Serial Testing: Immunoglobulin, Imaging
The general consensus among the panelists is that when it comes to immunoglobulin testing in patients on rituxan, serial testing is generally not helpful or cost effective. Measuring immunoglobulin levels in patients on chronic rituximab at the outset of treatment is valuable, Dr. Matteson said, because patients who already have low levels before starting rituximab are at a higher risk of infection. However, the panelists agreed that if immunoglobulin levels decline over time as evidenced by serial testing, that information is not useful for guiding treatment.

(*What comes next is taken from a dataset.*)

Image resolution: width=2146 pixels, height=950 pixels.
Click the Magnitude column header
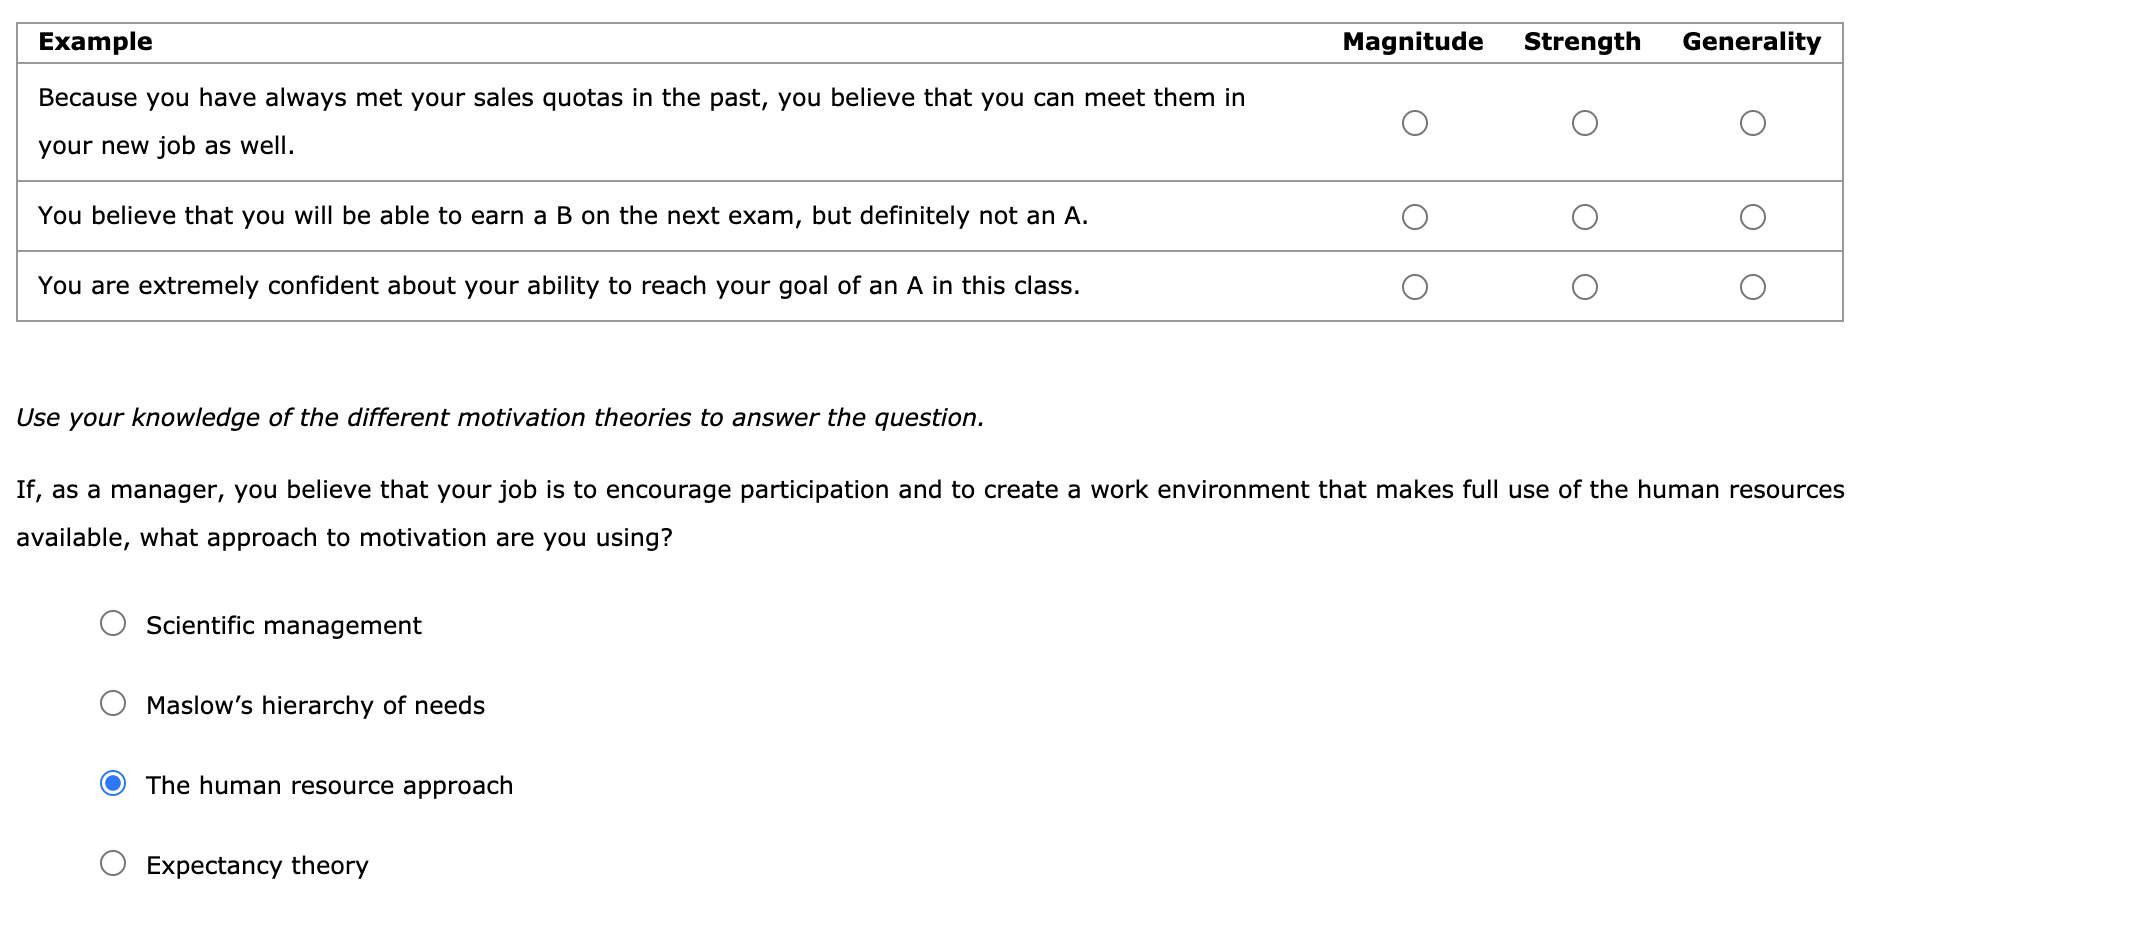(x=1413, y=41)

Serial imaging—X-ray, ultrasound, and magnetic resonance imaging—are prescribed in guidelines for patients who have RA or PsA, Dr. Weinblatt said, but “is it cost effective or would it change what we do?”
Dr. Matteson and Dr. Kremer came down firmly on the con side of the argument, especially for patients with stable disease. It depends on the patient, according to Dr. Ritchlin. “If you have a patient with [PsA] who achieves minimal disease activity on anti-TNF, we’re not going to be repeating imaging studies,” he said. “For patients with evidence of active disease, we will [repeat imaging studies] to ascertain whether there’s ongoing inflammation that we’re missing and to look for progressing erosions.”
Kimberly J. Retzlaff is a medical journalist based in Denver.